Dynamical Systems (stability, bifurcations and analysis of complex behaviors) and their applications to the modeling of the evolution of Economic, Social, Biological and Physical systems.

Recent research fields include:

  • Discrete Dynamical systems represented by the iteration of noninvertible maps: the study of their  global properties and bifurcations by the method of critical manifolds.
  • Iterated maps with a vanishing denominator and their  global properties related to focal points and prefocal curves.
  • Applications of dynamical systems to the description of economic and financial time evolutions.

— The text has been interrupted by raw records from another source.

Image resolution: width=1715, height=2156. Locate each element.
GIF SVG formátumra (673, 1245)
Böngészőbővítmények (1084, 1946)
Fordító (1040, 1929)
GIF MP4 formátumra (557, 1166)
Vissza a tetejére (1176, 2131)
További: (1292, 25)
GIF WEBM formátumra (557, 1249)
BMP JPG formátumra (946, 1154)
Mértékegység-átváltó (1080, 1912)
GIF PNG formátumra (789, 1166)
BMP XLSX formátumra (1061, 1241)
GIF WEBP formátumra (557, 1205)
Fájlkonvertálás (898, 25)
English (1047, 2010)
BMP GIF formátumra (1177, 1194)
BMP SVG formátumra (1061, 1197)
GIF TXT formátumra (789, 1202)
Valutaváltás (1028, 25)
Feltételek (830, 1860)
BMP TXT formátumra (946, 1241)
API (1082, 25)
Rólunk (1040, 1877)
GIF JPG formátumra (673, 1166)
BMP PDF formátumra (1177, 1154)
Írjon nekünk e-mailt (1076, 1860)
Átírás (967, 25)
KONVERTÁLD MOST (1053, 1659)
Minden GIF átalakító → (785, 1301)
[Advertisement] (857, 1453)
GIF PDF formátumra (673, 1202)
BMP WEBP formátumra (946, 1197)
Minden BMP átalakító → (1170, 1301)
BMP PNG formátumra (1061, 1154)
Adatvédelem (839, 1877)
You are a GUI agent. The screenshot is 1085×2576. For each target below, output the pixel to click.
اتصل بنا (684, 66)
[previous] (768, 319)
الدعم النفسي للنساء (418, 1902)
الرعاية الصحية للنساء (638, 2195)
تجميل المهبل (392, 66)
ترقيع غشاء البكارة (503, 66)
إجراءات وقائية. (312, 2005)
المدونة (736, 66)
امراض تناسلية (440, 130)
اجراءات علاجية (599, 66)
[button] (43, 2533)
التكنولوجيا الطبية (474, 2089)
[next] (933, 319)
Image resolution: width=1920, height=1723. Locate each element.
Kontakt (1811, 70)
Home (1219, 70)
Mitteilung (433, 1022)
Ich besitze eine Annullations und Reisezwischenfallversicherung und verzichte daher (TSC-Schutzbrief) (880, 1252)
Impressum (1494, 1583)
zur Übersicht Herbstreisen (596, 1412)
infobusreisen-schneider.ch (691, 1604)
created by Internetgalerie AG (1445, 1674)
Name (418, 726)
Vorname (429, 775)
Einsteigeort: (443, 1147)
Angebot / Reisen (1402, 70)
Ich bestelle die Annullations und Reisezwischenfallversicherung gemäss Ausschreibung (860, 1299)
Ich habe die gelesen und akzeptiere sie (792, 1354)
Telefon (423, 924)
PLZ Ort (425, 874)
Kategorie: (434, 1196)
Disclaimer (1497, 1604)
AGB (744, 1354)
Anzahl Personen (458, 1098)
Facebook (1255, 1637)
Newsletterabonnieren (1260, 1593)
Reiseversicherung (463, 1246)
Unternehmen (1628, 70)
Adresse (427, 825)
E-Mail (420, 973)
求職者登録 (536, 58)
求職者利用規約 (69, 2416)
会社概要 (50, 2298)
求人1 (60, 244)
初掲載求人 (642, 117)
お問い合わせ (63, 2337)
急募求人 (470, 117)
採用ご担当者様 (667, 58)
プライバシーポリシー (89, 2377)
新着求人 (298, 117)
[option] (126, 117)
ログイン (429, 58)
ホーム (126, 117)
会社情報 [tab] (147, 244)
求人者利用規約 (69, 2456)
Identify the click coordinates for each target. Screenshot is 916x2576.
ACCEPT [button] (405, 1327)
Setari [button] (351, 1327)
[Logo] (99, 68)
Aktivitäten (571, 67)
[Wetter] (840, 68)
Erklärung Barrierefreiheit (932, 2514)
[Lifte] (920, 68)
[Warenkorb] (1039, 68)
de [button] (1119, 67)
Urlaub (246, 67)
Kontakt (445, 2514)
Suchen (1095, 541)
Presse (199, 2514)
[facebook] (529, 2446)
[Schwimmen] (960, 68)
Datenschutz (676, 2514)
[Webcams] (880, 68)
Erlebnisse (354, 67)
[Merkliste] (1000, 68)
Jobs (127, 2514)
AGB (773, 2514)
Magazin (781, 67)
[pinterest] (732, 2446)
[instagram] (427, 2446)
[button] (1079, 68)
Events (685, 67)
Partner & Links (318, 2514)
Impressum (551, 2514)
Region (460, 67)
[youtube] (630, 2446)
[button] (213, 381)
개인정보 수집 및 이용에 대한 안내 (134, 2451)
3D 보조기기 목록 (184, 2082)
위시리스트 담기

  • Existence and stability of equilibria, local and global bifurcations leading to the creation of attractors or basins of attraction with a complex topological structure.
  • Dynamic modeling of the exploitation of natural resources by using the methods of mathematical bioeconomics and game theoretic approaches.
  • Evolutionary games and methods for the study of equilibrium selection problems.
  • Cournot oligopoly games with boundedly  rational players.
  • Problems of multistability (two or more coexisting stable equilibria, or more complex attracting sets) and study of global properties and bifurcatuions of the basins of attraction.
  • Economic models with bounded rationality characterized by learning schemes involving weighted averages of past realizations.
  • Problems of chaos synchronization, on-off intermittency, riddling bifurcations and applications to dynamic symmetric games.
  • Study of global dynamic properties of economic models with learning, with particular emphasis on problems of coexisting attractors and delimitation of the basins of attraction.